(SOURCE PASSAGE Opens)

Lustre Filesystem Striping

Lustre filesystem striping has a couple of advantages and a couple of disadvantages. Consideration should be made when applying stripes to the workload operation type and file size- otherwise, it is best to allow the default to manage the filesystem stripes.

Two advantages are that available bandwidth and maximum file size is increased. Files can span multiple OST’s or Lustre filesystem disks which allow for greater file sizes and
multiple disk performing i/o.
 
Two disadvantages include increased overhead and risk.  OST’s and OSS’s must coordinate file i/o operations together. Increased risk is evident when you consider the example of striping each file across all servers. In this case, if any one OSS catches on-fire, a small part of every file is lost. By comparison, if each file has exactly one stripe, you lose fewer files, but you lose them in their entirety. Most users would rather lose some of their files entirely than all of their files partially.
 
A general rule of thumb is to use a stripe count approximately equal to the number of gigabytes in the file. Use this rule within reason. A Terabyte file should not be striped to 1024. That’s too much considering there are currently only 30 OST’s and 4 OSS nodes on the UNC Lustre filesystem.

Additional rules and best practices apply, such as:

  1. Make the stripe count be an integral factor of the number of processes performing the write in parallel, so that you achieve load balance among the OSTs. For example, set the stripe count to 16 instead of 15 when you have 64 processes performing the writes.
  2. A good stripe size for sequential I/O using high-speed networks is between 1 MB and 4 MB. In most situations, stripe sizes larger than 4 MB do not parallelize as effectively because Lustre tries to keep the amount of dirty cached data below 32 MB per server (with the default configuration).

Set Striping Patterns
 
Files and directories inherit striping patterns from the parent directory. However, you can change them for a single file, multiple files, or a directory using the lfs setstripe  command. The lfs setstripe command creates a new file with a specified stripe configuration or sets a default striping configuration for files created in a directory. The usage for the command is:
 
Use the lfs setstripe command to create new files with a specific file layout (stripe pattern) configuration.

(SOURCE PASSAGE Closes)

| TASK SET |
A: Answer these from the text on Lustre filesystem striping:
(i) How many OSTs and OSS nodes does the UNC Lustre filesystem currently have?
(ii) What range of stripe sizes is recommended for sequential I/O over high-speed networks?
(iii) Which command changes the striping pattern for a file or directory?
B: Reproduce the part of the listing that opens with the line containing "Image resolution: width=712" and closes with the line containing "(586, 456).".
The Lustre striping text and the listing below it come from separate, unrelated sources.

(RECORD EXTRACTS Opens)

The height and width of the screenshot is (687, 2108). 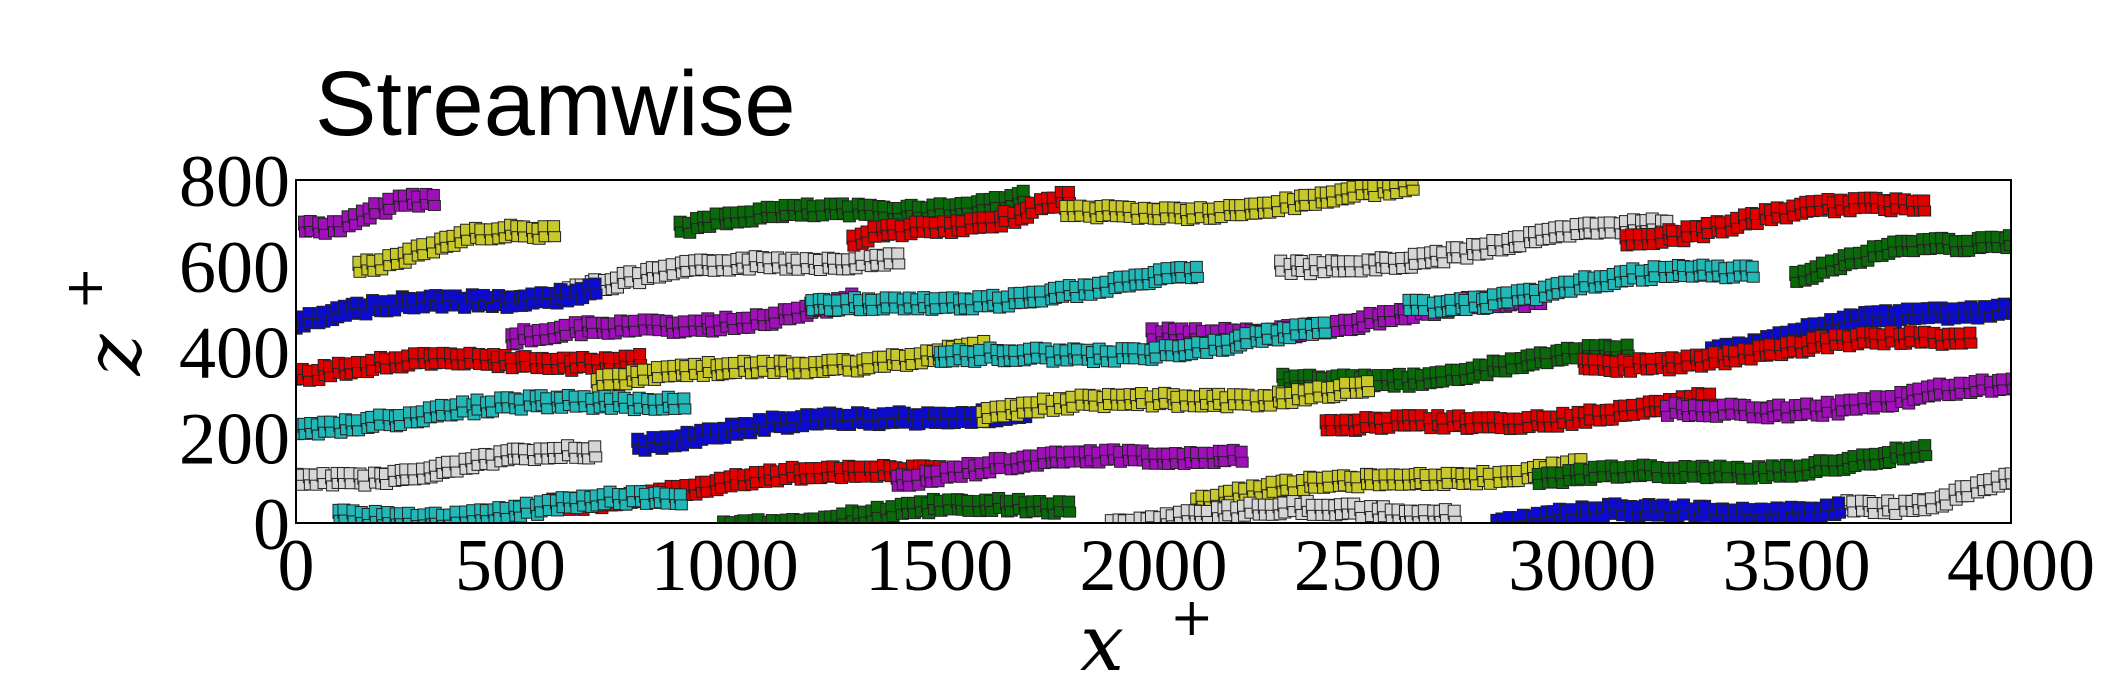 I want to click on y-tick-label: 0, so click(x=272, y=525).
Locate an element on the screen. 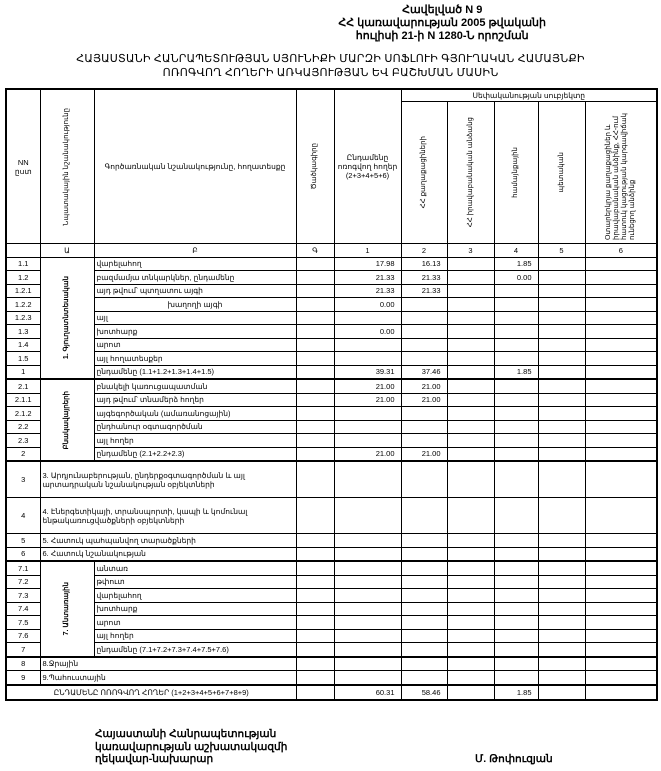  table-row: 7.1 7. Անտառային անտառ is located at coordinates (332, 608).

(RECORD EXTRACTS Closes)
(RECORD EXTRACTS Opens)

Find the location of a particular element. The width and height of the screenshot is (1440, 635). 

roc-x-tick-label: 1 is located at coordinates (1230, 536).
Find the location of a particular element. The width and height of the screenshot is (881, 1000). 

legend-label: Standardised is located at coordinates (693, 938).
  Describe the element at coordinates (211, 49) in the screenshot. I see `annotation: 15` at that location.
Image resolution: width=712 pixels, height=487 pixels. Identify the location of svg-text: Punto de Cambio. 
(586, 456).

(RECORD EXTRACTS Closes)
(RECORD EXTRACTS Opens)

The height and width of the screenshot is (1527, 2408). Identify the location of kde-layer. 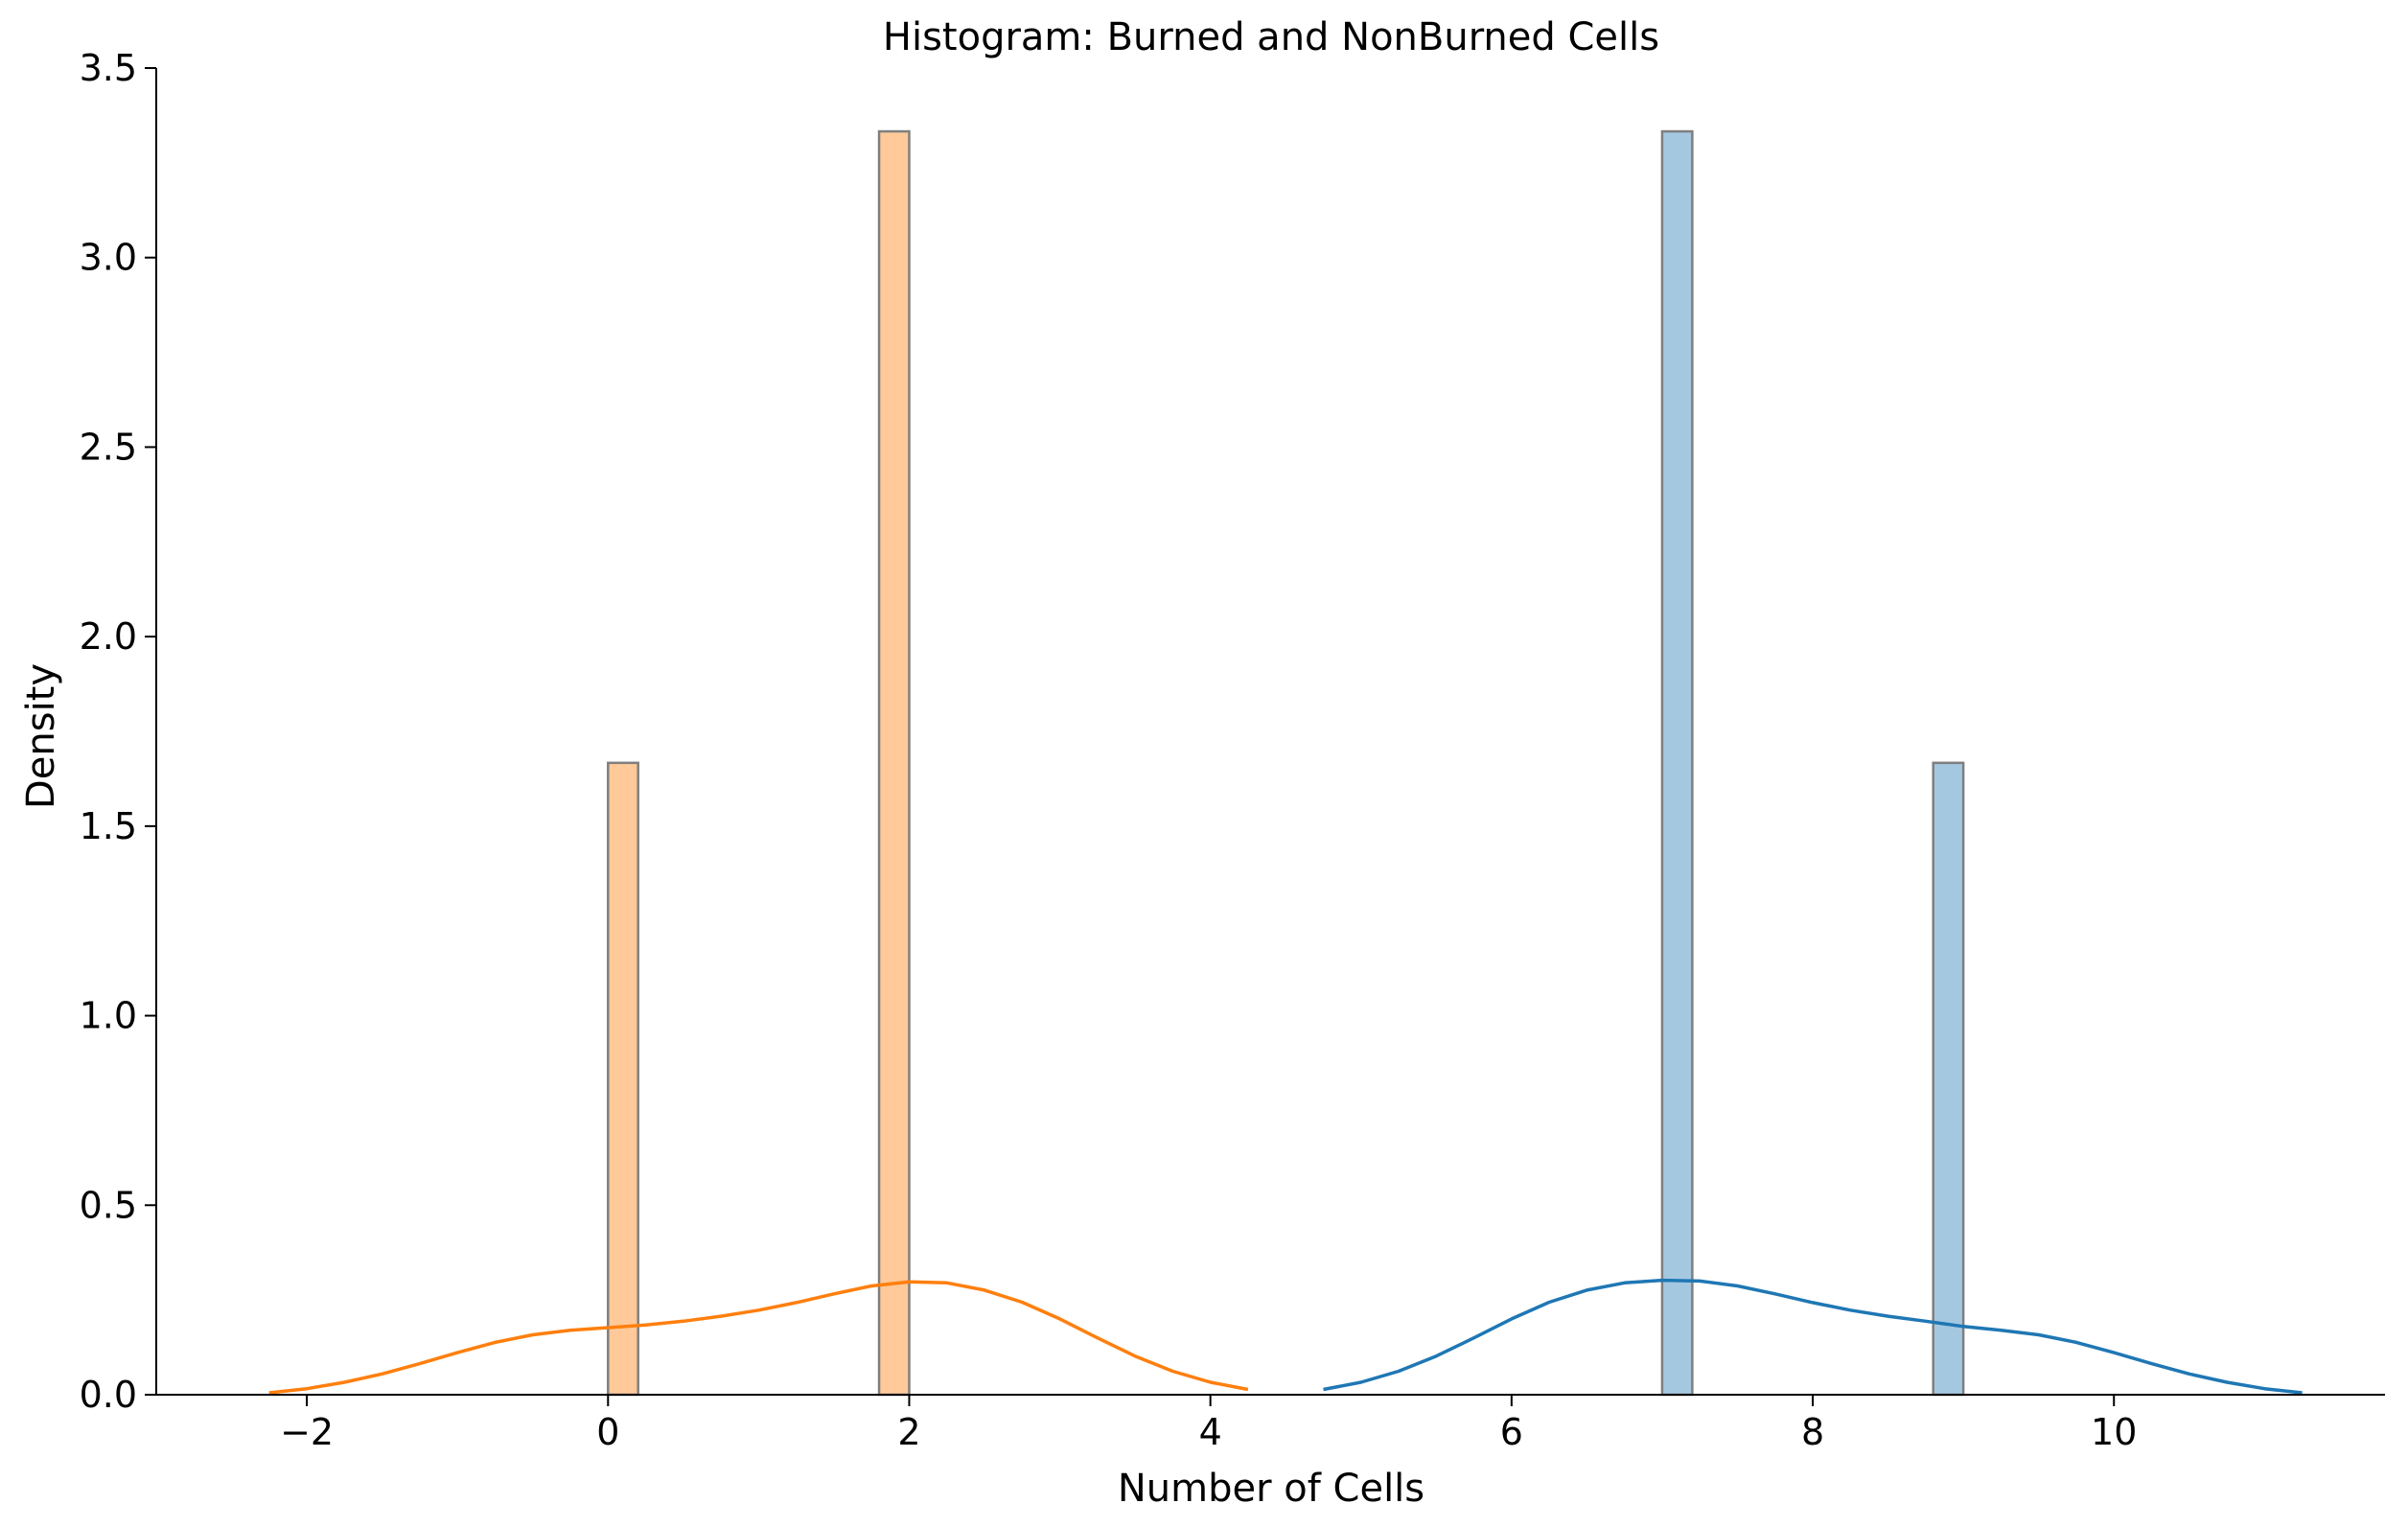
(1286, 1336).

(RECORD EXTRACTS Closes)

| RESPONSES FOR EACH TASK |
A:
(i) 30 OSTs and 4 OSS nodes.
(ii) Between 1 MB and 4 MB.
(iii) lfs setstripe.

B:
Image resolution: width=712 pixels, height=487 pixels. Identify the location of svg-text: Punto de Cambio. 
(586, 456).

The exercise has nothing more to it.